According to the AlixPartners 2024 International Electric Vehicle Consumer-Sentiment Survey, which surveyed 9,000 drivers worldwide, including 2,000 in the U.S., 58 percent of American EV buyers considering a purchase in the near future are already familiar with Chinese brands such as BYD, Leapmotor, and Nio.
The survey also highlighted that awareness of Chinese brands is particularly strong among younger drivers, aged 18-25. Furthermore, 73 percent of American drivers would contemplate purchasing a Chinese-brand electric car if it were priced 20 percent lower than a non-Chinese EV. While this price reduction may seem significant, it could be achievable for EVs built in Mexico and imported from there, rather than straight imports from China due to tax implications.

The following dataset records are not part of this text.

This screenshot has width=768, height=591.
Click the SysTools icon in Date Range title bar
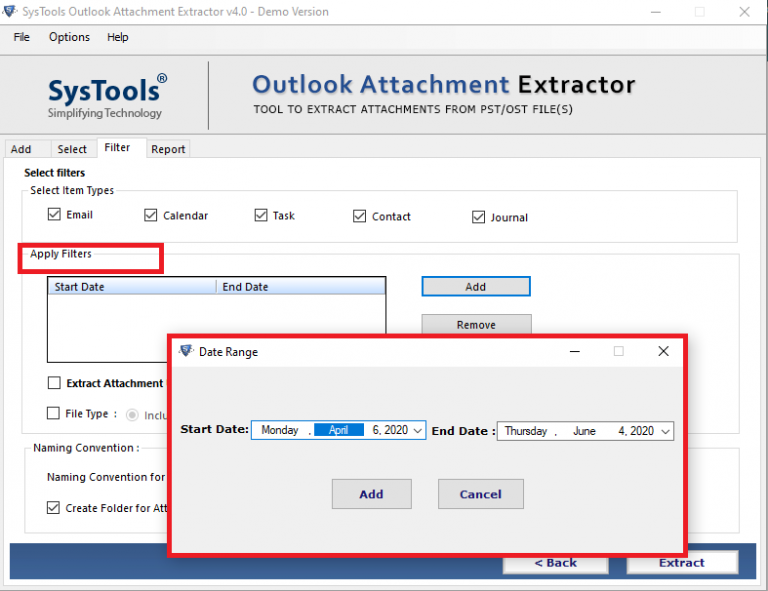click(184, 352)
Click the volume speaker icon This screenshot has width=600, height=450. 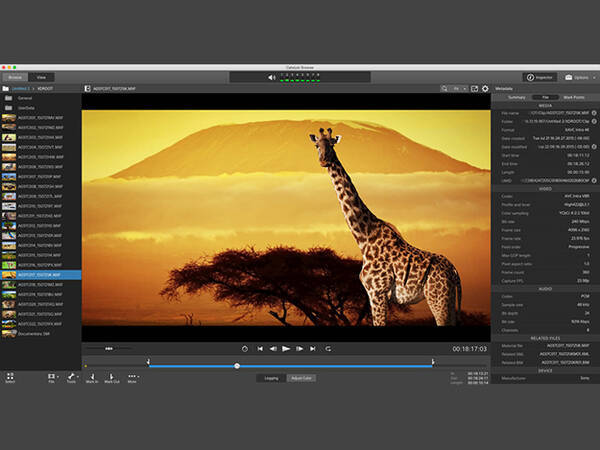[x=272, y=76]
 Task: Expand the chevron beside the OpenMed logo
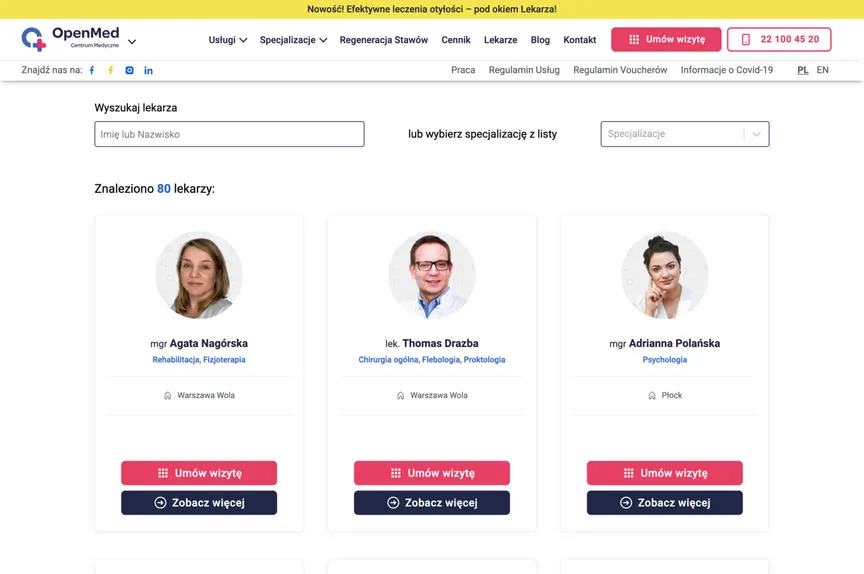(x=132, y=42)
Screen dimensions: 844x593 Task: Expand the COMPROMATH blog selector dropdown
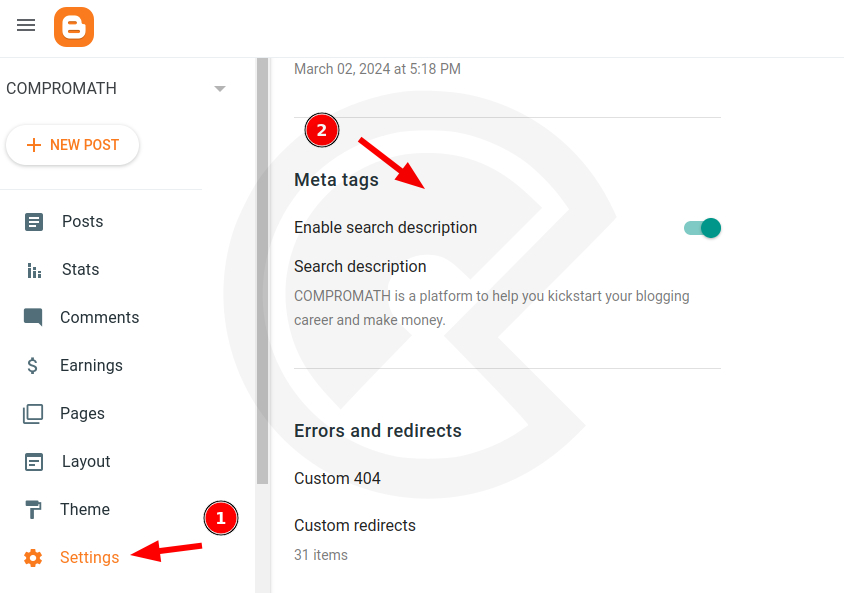pos(220,88)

Despite the potential for cost savings, the study suggests that American buyers may still be hesitant to purchase Chinese-brand EVs due to concerns regarding reliability, service quality, and brand image. However, the report points out that Chinese consumers had similar concerns in the past but have since come to view Chinese-branded EVs as competitive with Western brands.
The findings indicate a shifting landscape in the EV market, with Chinese brands increasingly gaining recognition and consideration among American consumers, posing a growing challenge to traditional U.S. automakers.